Kafka connect is not performing well for Jdbc sink to Oracle db

I am trying to see the performance of kafka connector JDBC sink from kafka topics to Oracle EXA database. We have an event driven architecture and we want to sink the records from a kafka topic once we receive a trigger. In my POC I created the connector after the kafka topic was filled with records (this comes from the DB and gets processed in Drools after which it is put into the kafka topics). I created a couple of connectors for 2 different tables, with 931 and 77 columns.
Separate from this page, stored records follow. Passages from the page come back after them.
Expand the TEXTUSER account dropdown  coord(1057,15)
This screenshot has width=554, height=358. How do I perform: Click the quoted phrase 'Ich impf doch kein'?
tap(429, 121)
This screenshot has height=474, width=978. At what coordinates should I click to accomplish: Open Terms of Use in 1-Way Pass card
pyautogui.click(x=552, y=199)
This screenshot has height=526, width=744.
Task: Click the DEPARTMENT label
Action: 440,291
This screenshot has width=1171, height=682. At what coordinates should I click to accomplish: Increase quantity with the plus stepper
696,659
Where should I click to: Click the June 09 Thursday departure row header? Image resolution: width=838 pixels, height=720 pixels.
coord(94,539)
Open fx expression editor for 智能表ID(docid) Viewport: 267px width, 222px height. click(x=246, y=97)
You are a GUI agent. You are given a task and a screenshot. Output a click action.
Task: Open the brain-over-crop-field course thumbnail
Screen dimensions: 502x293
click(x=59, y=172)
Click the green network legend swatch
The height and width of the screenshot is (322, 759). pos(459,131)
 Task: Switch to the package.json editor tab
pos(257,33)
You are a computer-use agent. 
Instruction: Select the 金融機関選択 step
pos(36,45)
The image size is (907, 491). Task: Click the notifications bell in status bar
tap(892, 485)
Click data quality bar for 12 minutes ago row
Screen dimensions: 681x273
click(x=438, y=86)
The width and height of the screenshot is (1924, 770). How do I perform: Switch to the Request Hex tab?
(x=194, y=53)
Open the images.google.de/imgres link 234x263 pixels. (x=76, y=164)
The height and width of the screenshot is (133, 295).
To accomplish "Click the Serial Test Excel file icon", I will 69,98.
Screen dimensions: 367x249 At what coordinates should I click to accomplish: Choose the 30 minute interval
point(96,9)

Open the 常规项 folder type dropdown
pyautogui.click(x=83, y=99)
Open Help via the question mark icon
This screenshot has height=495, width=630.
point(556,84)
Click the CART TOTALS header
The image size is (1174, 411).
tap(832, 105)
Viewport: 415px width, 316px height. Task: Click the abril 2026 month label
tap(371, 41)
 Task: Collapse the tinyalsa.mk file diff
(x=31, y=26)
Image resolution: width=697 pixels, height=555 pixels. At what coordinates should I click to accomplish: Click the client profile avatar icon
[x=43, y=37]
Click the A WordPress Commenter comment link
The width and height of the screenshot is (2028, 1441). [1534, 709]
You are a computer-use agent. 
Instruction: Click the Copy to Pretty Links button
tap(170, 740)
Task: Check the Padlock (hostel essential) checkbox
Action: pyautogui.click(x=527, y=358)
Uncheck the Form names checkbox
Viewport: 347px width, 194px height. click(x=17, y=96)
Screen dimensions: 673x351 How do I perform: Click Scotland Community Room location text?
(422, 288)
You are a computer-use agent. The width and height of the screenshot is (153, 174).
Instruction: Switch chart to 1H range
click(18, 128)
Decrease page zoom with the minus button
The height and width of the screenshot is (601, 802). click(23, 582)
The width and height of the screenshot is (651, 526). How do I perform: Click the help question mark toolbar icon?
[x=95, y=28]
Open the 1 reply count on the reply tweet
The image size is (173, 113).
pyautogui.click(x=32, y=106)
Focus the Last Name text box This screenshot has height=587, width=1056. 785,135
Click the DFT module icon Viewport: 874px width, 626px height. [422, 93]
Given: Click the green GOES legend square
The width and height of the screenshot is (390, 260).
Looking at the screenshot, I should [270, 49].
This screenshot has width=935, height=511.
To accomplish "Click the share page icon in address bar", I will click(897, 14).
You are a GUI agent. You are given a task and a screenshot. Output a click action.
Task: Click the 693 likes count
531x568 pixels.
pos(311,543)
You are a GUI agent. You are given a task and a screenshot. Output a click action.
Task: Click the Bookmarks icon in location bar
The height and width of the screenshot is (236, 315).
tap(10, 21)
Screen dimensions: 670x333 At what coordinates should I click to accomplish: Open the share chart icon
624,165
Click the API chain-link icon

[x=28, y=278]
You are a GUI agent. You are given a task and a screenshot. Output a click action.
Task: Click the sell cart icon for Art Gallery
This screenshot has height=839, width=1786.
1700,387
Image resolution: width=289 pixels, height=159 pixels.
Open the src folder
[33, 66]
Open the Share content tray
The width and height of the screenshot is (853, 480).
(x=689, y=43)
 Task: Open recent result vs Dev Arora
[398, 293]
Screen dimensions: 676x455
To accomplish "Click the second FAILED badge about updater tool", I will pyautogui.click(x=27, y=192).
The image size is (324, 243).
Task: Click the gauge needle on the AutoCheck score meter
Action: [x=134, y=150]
Connector for the table with 77 columns looks like this -

{
"name": "testdb-sink-XXX_A_B_C_123",
"config": {
  "connector.class": "io.confluent.connect.jdbc.JdbcSinkConnector",
  "input.data.format": "JSON",
  "connection.host ": "********",
  "connection.port": "1521",
  "connection.user": "ABC_USER",
  "connection.password": "ABC",
  "connection.url": "jdbc:oracle:thin:@//xyz.df.test.ccc.intranet:1521/brown_dog",
  "db.name": "brown_dog",
  "tasks.max": "10",
  "insert.mode.databaselevel": true,
  "table.name.format": "XXX_A_B_C",
  "topics": "123-result-XXX_A_B_C",
  "confluent.topic.security.protocol": "PLAINTEXT",
  "transforms" : "changeCase,timestampNowField,dropID,TimestampConverter1,TimestampConverter2,TimestampConverter3",
  "transforms.changeCase.type" : "com.github.jcustenborder.kafka.connect.transform.common.ChangeCase$Value",
  "transforms.changeCase.from" : "LOWER_CAMEL",
  "transforms.changeCase.to" : "UPPER_UNDERSCORE",
  "transforms.timestampNowField.type" : "com.github.jcustenborder.kafka.connect.transform.common.TimestampNowField$Value",
  "transforms.timestampNowField.fields" : "CREATION_DATE",
  "transforms.dropID.type"     : "org.apache.kafka.connect.transforms.ReplaceField$Value",
  "transforms.dropID.blacklist": "ID",
  "transforms.TimestampConverter1.type": "org.apache.kafka.connect.transforms.TimestampConverter$Value",
  "transforms.TimestampConverter1.format": "DD-MM-YY",
  "transforms.TimestampConverter1.field": "CREATION_DATE",
  "transforms.TimestampConverter1.target.type": "Date",
  "transforms.TimestampConverter2.type": "org.apache.kafka.connect.transforms.TimestampConverter$Value",
  "transforms.TimestampConverter2.format": "DD-MM-YY",
  "transforms.TimestampConverter2.field": "LAST_UPDATE_DATE",
  "transforms.TimestampConverter2.target.type": "Date",
  "transforms.TimestampConverter3.type": "org.apache.kafka.connect.transforms.TimestampConverter$Value",
  "transforms.TimestampConverter3.format": "DD-MM-YY",
  "transforms.TimestampConverter3.field": "REP_DATE",
  "transforms.TimestampConverter3.target.type": "Date"
}
}

This works and i have been able to transfer records from the topic to the database.
The topic has 10 partitions and I found that at any time only 5 database connections are opened.
The sink table has a composite primary key , one column ID has a sequence and that is null in the kafka topic, so I read that the connect will use the existing sequence to populate the column.
The connect server runs in a docker container on my local machine.
When the connector is created, I find that the velocity of transfer from kafka topics to the database is very slow, around 20,000 records per minute. There were 1.5 million records in the kafka topic and it took more than an hour to be transferred to the DB.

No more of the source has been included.